God’s Omnibenevolence and the Problem of Evil

The doctrine of God’s omnibenevolence (God’s complete goodness) raises the problem of evil.

The classic formulation of this problem is the apparent incompatibility of the three propositions: 1) God is wholly God, 2) God is all-powerful, and 3) evil exists. If God is wholly good, he would want to prevent gratuitous evil; and if he were all-powerful, he would be able to prevent gratuitous evil (evil with no justifying cause). Yet evil still exists. Therefore, the Christian idea of an all-powerful, omnibenevolent God appears to be incoherent in a world in which evil exists.

On a philosophical level, this problem is fairly simple to explain. The objector has failed to make explicit a proposition that is unprovable, yet essential to the success of the argument: that is, that there is at least one instance of evil that is gratuitous. In other words, for any instance of evil that appears to be gratuitous, God might have a reason leading to a greater good of which we are currently unaware. Yet to have this knowledge, the objector must have omniscience.

The person who wishes to demonstrate the incoherence of the idea of God based on the existence of evil also faces the problem how where he or she got the idea of evil in the first place. Objectors to Christian theism would like to say that the existence of evil makes the concept of God incoherent. Upon further analysis, however, it becomes apparent that if God did not exist, the concept of evil itself would become incoherent. Therefore, by making his or her argument from evil, the atheist or skeptic has secretly imported some idea of absolute good.

Without God, you can’t have absolute good. And without absolute good, you have no right to speak of evil.

Choosing a Worldview

Right inside the front cover of the book The Universe Next Door (5th ed.), James W. Sire has written these words:

For any of us to be fully conscious intellectually we should not only be able to detect the worldviews of others but be aware of our own–why it is ours and why in light of so many options we think it is true.

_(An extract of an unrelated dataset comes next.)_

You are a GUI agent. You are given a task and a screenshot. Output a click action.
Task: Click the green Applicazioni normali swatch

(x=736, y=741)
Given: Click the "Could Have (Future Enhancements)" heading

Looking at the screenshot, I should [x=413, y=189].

Sire is saying that intellectual maturity comes in knowing what you believe and why you believe it. For the Christian, this means that we will not only be aware that many do not believe as we do, but that we grasp why–among so many other ways of believing–we have chosen to believe in Christ, and all the implications of that belief.

Near the end of his book, Sire gives four characteristics of an adequate worldview–four criteria by which we may evaluate whether a worldview is worth believing. I think these characteristics are helpful if they are prefaced with two important qualifications.

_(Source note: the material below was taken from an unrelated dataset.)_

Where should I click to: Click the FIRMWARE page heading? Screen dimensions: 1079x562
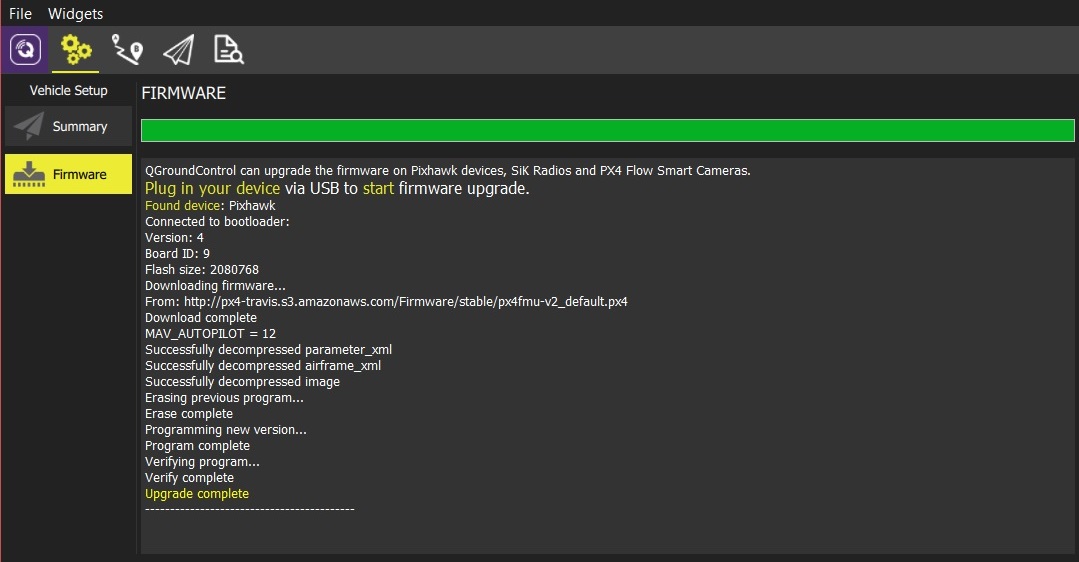pyautogui.click(x=184, y=93)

First, my being a Christian is not merely a matter of “choosing” a worldview. It is far more than that. It is a personal relationship with Christ–a relationship for which it can be truly said I was “chosen” (Ephesians 1:4).

Second, this relationship does not depend on my ability to defend it intellectually, since “the Spirit himself bears witness with our spirit that we are the children of God” (Romans 8:16). While it is intellectually defensible, I can be legitimately convinced of my relationship with Christ apart from intellectual argumentation.

With these two qualifications in mind, here are Sire’s four characteristics of an adequate worldview, which I have reworded as questions:

1. Does this worldview possess inner intellectual coherence?

2. Does this worldview comprehend the data of reality?

3. Does this worldview explain what it claims to explain?

4. Is this worldview subjectively satisfactory?

When you judge the major worldviews by these criteria, Sire explains,

“all but theism were found to have serious flaws. If my argument has been correct, none of them–deism, naturalism, existentialism, Eastern pantheistic monism or New Age philosophy, nor the postmodern perspective–can adequately account for the possibility of genuine knowledge, the facticity of the external universe or the existence of ethical distinctions. Each in its own way ends in some form of nihilism.”

Again, while being a Christian does not depend on one’s ability to defend Christianity intellectually, Christians who want to mature in both their worship and witness should seek to explore the grandeur, coherence, and satisfaction of what it means to believe in Christ. We should not only know what we believe, but understand why we believe it.